- [提示文]
·····
説明

鋼管の継手部材

【課題】ボルト穴を開口した場合のようなせん断破壊の心配がない鋼管の継手部材を提供する。
【解決手段】同一軸線上に2本の鋼管を接続する継手部材である。外筒の内部に内筒が位置する二重筒によって構成する。外筒には筒の中心軸に向けたネジ穴を設ける。内筒には、ネジ穴に対応する位置に窓を開口する。この窓の開口断面は、筒の中心に向けて広くなるように形成する。窓の外筒側の縁は鋭角に形成する。

【発明の詳細な説明】
【技術分野】
【0001】
本発明は、鋼管の継手部材に関するものである。
【背景技術】
【0002】
回転力を伝える鋼管を、同一軸線上で接続して延長することが必要な場合がある。
その場合に、簡単な構造はネジによる接続、溶接による接続、あるいはピンを貫通させる接続などが、文献を挙げるまでもなく公知である。
·····
- [抽出データ]
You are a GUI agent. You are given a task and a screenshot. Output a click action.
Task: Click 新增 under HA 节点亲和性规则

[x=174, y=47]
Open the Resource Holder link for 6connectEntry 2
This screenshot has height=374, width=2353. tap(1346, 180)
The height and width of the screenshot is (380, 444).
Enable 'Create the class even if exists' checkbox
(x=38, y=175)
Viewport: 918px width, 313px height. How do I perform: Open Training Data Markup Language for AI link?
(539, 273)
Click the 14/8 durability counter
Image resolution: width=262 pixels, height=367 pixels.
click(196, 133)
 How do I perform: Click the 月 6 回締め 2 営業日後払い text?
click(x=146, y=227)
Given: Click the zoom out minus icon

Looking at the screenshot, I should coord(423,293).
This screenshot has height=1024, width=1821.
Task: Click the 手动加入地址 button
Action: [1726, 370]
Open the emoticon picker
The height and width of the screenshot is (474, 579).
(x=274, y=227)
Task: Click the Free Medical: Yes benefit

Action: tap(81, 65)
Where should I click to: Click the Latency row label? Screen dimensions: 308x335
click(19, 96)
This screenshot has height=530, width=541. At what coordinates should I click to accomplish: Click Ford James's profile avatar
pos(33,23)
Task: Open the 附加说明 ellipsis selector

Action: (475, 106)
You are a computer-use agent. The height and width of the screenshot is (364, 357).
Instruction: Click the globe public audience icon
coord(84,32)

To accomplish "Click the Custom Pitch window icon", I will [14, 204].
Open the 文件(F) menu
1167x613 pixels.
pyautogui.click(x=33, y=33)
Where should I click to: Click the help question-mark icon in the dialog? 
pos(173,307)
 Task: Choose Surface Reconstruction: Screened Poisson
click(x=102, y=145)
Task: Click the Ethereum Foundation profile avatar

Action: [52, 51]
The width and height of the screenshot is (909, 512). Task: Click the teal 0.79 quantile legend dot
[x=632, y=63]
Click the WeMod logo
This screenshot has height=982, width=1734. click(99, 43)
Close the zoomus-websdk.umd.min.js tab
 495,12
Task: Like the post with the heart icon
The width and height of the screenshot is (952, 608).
·····
- [課題]
1 – 鋼管の継手部材の文章によると、内筒の窓の開口断面はどのような形に作られるか。
2 – 鋼管の継手部材の文章の最後の文の後から、続きを書け。
エントリは、鋼管の継手部材の文章とは別の資料である。

- [課題ごとの結果]
1 – 筒の中心に向けて広くなるように形成される。

2 –
【発明の開示】
【発明が解決しようとする課題】
【0003】
前記した従来の鋼管の継手部材にあっては、次のような問題点がある。
<1> 2本の鋼管の端部を直接溶接して連結する方法は、溶接に専門の溶接工を必要とし、熟練と時間がかかり、雨天では作業ができないなど、不経済である。
<2> 鋼管の端部にネジ筒を溶接し、このネジ筒によって接続する継手構造は、オス、メスのネジ筒を溶接する作業が必要であり、かつ反対方向に回転を与えると鋼管間の接続が解体してしまうという問題がある。
【課題を解決するための手段】
【0004】
上記のような課題を解決するために本発明の鋼管の継手部材は、同一軸線上に2本の鋼管を接続する継手部材であって、外筒の内部に内筒が位置する二重筒によって構成し、外筒には筒の中心軸に向けたネジ穴を設け、内筒には、ネジ穴に対応する位置に窓を開口し、この窓の開口断面は、筒の中心に向けて広くなるように形成し、窓の外筒側の縁は鋭角に形成した、鋼管の継手部材を特徴としたものである。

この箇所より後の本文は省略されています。